# BRIEF
Look below for the line that has "The height and width of the screenshot is (720, 1280).". Set down the lines from there through the line that has "Task: Click the book icon next to الحلقات", exactly as written.

# RECORDS FOR THE EXERCISE
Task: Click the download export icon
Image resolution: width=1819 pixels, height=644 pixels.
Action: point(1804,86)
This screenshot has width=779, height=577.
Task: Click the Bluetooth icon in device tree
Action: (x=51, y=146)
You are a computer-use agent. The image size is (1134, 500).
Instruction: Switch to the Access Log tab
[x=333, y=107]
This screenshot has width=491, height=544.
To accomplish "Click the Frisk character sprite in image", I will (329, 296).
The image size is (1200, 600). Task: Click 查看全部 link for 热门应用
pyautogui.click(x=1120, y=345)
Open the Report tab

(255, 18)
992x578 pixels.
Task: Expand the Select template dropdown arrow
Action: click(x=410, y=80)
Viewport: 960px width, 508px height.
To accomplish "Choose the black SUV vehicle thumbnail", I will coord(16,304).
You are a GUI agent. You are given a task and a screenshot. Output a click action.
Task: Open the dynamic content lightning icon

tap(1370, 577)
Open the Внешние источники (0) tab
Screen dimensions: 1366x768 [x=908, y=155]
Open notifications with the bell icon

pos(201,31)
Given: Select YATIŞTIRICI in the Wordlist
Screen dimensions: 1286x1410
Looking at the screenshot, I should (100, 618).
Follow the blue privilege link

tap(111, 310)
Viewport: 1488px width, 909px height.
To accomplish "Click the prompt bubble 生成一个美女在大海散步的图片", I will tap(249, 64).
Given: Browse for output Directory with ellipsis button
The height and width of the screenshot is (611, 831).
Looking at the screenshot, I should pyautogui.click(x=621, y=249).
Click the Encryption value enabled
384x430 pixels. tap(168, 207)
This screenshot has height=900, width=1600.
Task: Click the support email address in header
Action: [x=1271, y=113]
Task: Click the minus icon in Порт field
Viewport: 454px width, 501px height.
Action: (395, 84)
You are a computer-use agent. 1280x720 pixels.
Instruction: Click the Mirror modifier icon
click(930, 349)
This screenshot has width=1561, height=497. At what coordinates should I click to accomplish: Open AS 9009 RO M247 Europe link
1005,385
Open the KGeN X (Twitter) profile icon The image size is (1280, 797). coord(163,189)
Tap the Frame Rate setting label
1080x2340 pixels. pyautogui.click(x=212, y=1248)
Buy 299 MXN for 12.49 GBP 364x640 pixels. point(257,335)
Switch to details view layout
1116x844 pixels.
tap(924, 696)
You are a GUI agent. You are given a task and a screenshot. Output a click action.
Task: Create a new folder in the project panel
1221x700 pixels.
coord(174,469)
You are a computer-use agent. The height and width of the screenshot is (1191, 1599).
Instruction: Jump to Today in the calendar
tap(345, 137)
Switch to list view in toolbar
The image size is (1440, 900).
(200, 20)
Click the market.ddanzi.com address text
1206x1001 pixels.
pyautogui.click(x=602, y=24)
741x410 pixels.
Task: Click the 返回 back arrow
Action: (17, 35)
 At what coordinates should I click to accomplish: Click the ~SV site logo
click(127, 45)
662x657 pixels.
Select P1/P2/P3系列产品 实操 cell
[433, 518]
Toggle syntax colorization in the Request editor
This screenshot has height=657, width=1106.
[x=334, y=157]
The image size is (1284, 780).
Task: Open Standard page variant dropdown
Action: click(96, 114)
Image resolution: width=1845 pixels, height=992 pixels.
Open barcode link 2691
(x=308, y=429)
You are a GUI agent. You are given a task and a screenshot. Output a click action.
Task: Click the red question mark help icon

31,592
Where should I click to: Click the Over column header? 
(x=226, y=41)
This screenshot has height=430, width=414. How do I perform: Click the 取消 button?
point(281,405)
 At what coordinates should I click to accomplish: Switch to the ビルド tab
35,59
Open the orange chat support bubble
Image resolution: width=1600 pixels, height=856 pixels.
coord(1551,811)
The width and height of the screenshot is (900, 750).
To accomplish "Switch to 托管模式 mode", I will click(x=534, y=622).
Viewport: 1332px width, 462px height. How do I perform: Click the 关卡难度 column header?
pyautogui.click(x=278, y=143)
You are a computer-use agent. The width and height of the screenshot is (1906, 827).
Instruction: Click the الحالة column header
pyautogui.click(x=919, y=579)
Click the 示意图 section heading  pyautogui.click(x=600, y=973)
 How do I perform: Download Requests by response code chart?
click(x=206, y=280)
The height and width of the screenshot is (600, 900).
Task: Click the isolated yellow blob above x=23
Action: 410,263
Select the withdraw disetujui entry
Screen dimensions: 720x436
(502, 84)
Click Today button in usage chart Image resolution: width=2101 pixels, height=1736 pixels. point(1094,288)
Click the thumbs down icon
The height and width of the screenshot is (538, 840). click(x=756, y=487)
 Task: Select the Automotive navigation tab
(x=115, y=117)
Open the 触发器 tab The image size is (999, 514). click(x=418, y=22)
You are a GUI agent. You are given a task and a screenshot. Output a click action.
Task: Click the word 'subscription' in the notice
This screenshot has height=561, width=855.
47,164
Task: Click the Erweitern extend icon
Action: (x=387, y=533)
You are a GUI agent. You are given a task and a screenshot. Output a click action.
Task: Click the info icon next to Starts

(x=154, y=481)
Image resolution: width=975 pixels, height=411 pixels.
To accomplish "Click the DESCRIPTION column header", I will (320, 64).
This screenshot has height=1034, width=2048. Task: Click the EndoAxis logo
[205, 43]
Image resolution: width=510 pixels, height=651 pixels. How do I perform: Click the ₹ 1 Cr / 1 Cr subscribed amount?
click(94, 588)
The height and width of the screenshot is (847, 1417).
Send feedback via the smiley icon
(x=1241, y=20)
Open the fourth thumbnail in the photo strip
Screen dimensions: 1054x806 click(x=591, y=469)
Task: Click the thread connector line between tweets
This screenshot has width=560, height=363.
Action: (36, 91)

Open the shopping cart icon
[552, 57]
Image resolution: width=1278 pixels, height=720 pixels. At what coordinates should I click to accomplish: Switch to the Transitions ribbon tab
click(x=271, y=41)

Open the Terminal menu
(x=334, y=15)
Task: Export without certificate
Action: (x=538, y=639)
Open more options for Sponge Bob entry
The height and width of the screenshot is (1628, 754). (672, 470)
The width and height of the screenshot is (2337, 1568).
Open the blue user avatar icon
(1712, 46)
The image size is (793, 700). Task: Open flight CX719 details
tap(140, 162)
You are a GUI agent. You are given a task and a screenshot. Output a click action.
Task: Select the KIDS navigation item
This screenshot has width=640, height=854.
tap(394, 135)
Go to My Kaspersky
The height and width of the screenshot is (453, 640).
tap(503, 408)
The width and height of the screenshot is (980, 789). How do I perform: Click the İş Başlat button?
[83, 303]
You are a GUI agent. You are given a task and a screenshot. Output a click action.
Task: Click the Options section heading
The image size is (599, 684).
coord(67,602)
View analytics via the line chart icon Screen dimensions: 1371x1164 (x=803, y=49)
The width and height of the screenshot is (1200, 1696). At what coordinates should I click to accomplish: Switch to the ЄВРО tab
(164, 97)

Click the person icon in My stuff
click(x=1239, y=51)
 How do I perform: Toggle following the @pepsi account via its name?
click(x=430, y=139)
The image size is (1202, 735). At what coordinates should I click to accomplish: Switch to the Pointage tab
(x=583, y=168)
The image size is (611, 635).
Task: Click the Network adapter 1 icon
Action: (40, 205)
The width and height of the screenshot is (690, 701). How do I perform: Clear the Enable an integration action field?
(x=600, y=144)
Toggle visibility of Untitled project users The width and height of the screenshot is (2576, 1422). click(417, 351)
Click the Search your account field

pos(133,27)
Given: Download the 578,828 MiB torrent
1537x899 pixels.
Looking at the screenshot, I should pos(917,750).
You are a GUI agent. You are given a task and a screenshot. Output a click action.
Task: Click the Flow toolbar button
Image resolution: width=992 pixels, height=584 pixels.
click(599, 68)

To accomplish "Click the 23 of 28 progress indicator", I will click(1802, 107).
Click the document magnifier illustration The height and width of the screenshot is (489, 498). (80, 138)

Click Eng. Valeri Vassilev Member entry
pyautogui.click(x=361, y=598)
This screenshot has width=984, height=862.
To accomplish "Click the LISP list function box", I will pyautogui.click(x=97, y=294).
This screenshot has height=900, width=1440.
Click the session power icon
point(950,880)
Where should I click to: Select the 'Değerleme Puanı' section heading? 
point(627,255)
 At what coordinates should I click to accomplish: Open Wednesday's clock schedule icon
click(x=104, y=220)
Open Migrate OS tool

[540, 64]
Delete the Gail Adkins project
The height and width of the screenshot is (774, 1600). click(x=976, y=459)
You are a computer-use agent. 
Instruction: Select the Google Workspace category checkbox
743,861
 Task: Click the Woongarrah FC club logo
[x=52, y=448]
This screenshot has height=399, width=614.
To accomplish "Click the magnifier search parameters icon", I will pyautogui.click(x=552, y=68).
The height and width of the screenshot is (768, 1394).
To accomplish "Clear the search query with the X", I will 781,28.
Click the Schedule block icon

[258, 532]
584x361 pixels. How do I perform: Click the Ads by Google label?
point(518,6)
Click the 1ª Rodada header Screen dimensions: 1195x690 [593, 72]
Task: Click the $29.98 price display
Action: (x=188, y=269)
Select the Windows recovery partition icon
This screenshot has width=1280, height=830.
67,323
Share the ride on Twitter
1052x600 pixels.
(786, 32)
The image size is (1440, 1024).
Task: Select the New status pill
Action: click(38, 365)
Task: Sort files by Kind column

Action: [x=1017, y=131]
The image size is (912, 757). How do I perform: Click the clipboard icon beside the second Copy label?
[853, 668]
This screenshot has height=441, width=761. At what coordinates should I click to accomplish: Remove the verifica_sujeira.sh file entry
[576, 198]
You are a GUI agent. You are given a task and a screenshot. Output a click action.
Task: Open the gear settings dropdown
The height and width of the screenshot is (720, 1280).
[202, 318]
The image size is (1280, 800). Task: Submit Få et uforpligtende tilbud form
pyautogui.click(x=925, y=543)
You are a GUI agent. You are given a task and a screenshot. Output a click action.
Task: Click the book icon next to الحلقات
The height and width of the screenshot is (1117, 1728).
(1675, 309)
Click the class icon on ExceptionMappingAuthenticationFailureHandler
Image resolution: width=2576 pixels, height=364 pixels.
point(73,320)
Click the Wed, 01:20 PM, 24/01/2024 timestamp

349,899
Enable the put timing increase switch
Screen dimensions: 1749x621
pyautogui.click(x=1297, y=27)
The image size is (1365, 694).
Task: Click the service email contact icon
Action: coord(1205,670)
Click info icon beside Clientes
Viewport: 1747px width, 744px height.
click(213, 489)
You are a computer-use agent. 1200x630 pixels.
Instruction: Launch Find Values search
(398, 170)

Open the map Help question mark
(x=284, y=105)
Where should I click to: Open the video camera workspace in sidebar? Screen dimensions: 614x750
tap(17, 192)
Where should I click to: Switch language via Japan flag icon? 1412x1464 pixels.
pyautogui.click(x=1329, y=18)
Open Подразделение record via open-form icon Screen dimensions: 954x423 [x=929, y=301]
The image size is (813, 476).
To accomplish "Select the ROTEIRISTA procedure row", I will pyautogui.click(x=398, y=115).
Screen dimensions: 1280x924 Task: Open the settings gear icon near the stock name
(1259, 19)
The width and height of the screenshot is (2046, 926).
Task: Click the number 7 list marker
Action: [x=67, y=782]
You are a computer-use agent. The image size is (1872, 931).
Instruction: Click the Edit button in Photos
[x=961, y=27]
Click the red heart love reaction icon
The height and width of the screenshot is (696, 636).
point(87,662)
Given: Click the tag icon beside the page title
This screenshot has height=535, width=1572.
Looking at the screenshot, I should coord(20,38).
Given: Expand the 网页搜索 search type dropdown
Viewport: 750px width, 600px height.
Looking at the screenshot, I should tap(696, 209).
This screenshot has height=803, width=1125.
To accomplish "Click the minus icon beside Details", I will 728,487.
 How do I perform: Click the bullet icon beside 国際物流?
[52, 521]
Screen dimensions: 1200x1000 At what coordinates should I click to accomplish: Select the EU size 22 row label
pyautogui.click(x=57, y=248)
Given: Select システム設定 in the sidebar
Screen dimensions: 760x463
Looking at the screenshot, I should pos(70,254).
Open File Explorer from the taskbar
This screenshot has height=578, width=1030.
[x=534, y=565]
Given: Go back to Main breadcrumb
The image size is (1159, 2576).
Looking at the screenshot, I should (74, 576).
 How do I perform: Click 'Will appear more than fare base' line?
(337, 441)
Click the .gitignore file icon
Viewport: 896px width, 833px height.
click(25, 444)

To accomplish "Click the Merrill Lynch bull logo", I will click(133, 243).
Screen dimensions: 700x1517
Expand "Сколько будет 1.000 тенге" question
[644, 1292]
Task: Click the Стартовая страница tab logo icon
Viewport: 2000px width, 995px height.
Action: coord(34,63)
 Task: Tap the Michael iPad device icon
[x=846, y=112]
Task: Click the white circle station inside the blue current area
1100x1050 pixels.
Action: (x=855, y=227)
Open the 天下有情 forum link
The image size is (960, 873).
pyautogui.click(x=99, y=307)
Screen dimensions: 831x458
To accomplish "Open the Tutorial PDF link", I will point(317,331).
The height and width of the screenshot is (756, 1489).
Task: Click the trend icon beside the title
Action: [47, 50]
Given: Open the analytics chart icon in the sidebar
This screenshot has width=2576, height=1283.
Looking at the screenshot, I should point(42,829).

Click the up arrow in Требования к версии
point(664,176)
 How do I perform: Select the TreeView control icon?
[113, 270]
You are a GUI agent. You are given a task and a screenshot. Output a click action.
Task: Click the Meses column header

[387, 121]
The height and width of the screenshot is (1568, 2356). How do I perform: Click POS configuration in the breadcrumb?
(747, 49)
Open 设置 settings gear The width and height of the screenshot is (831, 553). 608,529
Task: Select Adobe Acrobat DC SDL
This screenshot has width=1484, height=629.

# SOLUTION
The height and width of the screenshot is (720, 1280).
[202, 318]
The image size is (1280, 800). Task: Submit Få et uforpligtende tilbud form
pyautogui.click(x=925, y=543)
You are a GUI agent. You are given a task and a screenshot. Output a click action.
Task: Click the book icon next to الحلقات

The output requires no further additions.